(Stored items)
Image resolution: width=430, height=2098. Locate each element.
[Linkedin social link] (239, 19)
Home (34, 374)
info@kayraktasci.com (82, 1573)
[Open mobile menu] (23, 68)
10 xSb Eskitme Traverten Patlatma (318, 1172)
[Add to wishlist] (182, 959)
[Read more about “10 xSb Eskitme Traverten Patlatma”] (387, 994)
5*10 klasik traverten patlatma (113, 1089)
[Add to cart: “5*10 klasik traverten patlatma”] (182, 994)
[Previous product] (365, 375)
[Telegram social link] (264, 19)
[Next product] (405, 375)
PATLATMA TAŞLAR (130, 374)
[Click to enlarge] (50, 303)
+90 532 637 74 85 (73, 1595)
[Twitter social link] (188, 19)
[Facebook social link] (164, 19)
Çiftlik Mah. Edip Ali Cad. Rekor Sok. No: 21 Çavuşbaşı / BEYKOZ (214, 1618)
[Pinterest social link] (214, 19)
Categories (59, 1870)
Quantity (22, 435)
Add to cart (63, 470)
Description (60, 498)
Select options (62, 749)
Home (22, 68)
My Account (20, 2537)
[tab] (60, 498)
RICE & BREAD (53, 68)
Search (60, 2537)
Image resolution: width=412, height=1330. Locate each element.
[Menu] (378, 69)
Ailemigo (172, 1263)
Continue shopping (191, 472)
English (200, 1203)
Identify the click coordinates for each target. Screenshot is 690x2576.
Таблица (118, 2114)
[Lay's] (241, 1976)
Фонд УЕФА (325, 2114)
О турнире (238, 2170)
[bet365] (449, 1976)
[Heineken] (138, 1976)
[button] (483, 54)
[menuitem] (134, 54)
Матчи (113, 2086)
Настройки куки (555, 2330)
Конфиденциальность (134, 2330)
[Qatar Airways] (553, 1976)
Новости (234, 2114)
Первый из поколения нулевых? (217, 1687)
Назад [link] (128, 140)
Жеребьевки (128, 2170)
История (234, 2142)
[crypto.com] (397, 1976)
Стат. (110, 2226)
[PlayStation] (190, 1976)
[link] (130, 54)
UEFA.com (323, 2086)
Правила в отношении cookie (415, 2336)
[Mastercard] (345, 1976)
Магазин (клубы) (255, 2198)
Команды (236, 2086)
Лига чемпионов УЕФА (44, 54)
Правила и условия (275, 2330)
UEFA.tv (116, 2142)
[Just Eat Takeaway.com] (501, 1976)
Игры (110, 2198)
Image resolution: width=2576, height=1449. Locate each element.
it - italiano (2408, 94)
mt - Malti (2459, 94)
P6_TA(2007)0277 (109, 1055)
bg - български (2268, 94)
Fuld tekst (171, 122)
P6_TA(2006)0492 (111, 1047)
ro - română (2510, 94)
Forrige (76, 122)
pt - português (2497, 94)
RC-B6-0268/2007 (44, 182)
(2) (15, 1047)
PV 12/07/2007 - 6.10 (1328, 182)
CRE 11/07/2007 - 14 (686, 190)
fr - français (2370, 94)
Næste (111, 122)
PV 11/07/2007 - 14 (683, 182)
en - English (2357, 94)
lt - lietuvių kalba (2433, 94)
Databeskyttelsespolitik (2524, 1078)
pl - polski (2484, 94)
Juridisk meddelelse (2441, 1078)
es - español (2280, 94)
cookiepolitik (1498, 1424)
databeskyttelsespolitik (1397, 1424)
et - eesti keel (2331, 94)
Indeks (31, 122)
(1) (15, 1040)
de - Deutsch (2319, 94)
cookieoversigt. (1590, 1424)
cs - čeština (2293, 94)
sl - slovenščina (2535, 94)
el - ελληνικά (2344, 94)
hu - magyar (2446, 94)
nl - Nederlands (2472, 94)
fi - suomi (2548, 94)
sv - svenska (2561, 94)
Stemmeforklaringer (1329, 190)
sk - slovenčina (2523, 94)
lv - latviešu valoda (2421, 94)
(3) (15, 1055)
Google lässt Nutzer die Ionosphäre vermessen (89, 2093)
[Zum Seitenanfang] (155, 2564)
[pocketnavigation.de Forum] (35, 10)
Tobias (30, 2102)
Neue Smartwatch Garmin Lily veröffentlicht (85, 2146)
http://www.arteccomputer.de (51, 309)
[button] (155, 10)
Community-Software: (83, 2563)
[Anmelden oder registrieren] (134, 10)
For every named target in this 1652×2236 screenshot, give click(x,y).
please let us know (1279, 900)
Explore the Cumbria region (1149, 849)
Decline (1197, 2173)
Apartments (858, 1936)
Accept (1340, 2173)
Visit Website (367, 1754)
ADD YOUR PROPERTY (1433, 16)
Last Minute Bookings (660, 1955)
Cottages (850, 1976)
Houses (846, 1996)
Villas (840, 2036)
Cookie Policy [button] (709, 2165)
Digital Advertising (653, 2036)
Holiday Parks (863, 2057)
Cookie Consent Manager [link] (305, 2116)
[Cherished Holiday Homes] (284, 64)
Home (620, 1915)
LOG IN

ABOUT THIS EXERCISE: Return exactly the lines from the line bearing "please let us know (1279, 900)" to the end of the records, inclusive of both; include no other lines.

COMPLETED TASK:
please let us know (1279, 900)
Explore the Cumbria region (1149, 849)
Decline (1197, 2173)
Apartments (858, 1936)
Accept (1340, 2173)
Visit Website (367, 1754)
ADD YOUR PROPERTY (1433, 16)
Last Minute Bookings (660, 1955)
Cottages (850, 1976)
Houses (846, 1996)
Villas (840, 2036)
Cookie Policy [button] (709, 2165)
Digital Advertising (653, 2036)
Holiday Parks (863, 2057)
Cookie Consent Manager [link] (305, 2116)
[Cherished Holiday Homes] (284, 64)
Home (620, 1915)
LOG IN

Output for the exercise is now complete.